The Pretoria University Law Press (PULP) on 11 September 2018 marked its 200th publication with the launch of a monograph by Charles Ngwena, titled What is Africanness: Contesting nativism in culture, race and sexualities. This book has already been lauded as a significant contribution to ongoing discussions about race and identity.
What is Africanness: Contesting nativism in culture, race and sexualities is a peer-reviewed monograph aimed at contributing to the ongoing scholarly conversation in and beyond South Africa about who is African and what is African. It looks critically at the naming of Africans by showing its purposes and effects; and offers an alternative understanding of how Africans can be named or can name themselves. The arguments in this book go beyond problematising African identity by addressing a theoretical gap in discussing African social identity. The book develops an interpretive method that looks to the present, the future and the past, so that African identifications are not nailed to a mast but remain invested with mobility and the capacity to mutate radically, allowing for new and unexpected beginnings.

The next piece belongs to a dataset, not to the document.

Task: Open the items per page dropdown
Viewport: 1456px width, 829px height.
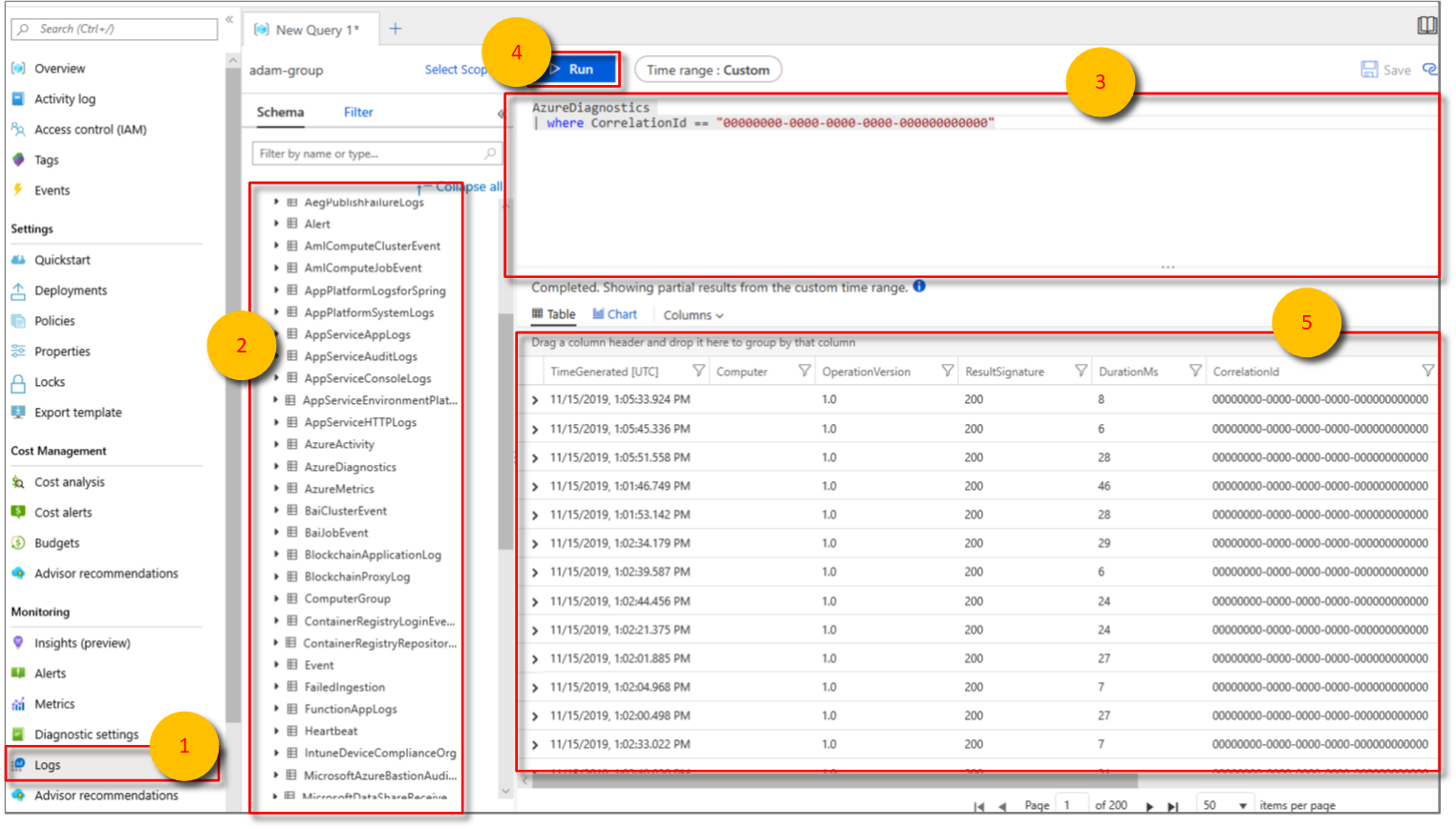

Charles Ngwena is Professor of Law at the Centre for Human Rights, Faculty of Law, University of Pretoria. He has established a firm reputation as internationally recognised scholar on the themes of disability and sexual and reproductive rights. With What is Africanness: Contesting nativism in culture, race and sexualities, Professor Ngwena has reinvented himself as a scholar of importance on issues of race and identity.
The launch was a truly collaborative event. It was hosted by the Centre for Gender and Africa Studies, at the University of the Free State, as part of its annual celebrations of Heritage Day. Dr Nadine Lake, of this Centre, started off the launch by introducing the book. At the launch, Tshepo Madlingozi, a colleague of Charles at the Faculty of Law, UP, gave a perspective on the work and framed some issues for discussion. Professor Ebenezer Durojaye, from the Dullah Omar Institute, at the University of the Western Cape, and an erstwhile student of Professor Ngwena, acted as programme director. The Director of the Centre for Human Rights, UP, where PULP is located, thanked all the collaborative partners, the staff of PULP and Centre, and the author for his very deliberate choice of PULP as the outlet for his research.
PULP is an open-access publication. Professor Ngwena’s book is available on line, free of charge, please visit the PULP website. Printed copies may be ordered from PULP.
In a report by the Centre for Research on Evaluation, Science and Technology (CREST), on scientific book publishing in South Africa between 2005 and 2014, the contribution of PULP to academic publication is highlighted. In the 10-year period under review in the report, 8 monographs and 89 chapters in edited collections, published by PULP, were considered by the Department of Higher Education as eligible for subsidy.